Peter co-chairs the firm’s Securities Litigation Practice. He is one of the nation’s leading securities litigators and he has represented clients in well over 100 cases, investigations, and proceedings throughout the country. He has successfully defended SEC investigations, class actions, derivative suits, stock exchange proceedings, and state securities investigations, and has handled numerous FINRA arbitrations, among other matters.

Peter, through the Institutional Investor Class Action Recovery Practice, also represents hundreds of institutional investors with respect to the monitoring and evaluation of securities class action settlements. Peter has recovered over $3 billion for institutional clients. He has represented various clients in opting out of or objecting to proposed class settlements and has represented institutions as plaintiffs in various actions. In this role he participates in virtually every securities action that is filed and thus has a unique perspective when representing clients in said cases.

He has succeeded in preventing the vast majority of the dozens of clients he has represented in SEC investigations from being named as defendants or respondents. In matters where the SEC has taken action, Peter has frequently negotiated bars or suspensions, which have enabled the clients to return to their businesses or professions without undue delay.

Peter has represented many clients in FINRA arbitrations and has tried FINRA cases to successful conclusions. He also serves as an FINRA arbitrator.

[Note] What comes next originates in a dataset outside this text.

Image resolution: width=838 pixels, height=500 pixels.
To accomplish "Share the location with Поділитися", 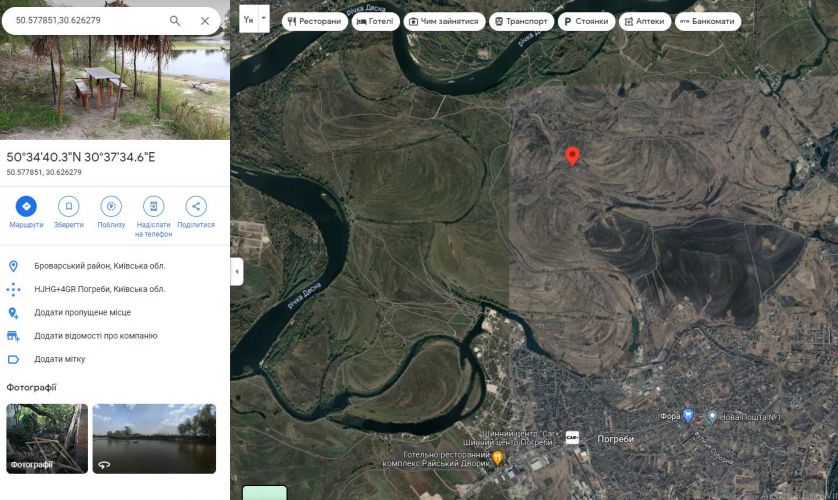I will (x=196, y=207).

He is a frequent lecturer and author on securities matters, having written hundreds of articles and papers, including co-authoring the Securities Litigation chapter in the definitive Massachusetts Continuing Legal Education publication, Business Torts in Massachusetts (2016). He has been an Adjunct Professor of Securities Litigation at the Maine Law School. He speaks at many institutional investor and securities industry forums, and is frequently quoted in the press.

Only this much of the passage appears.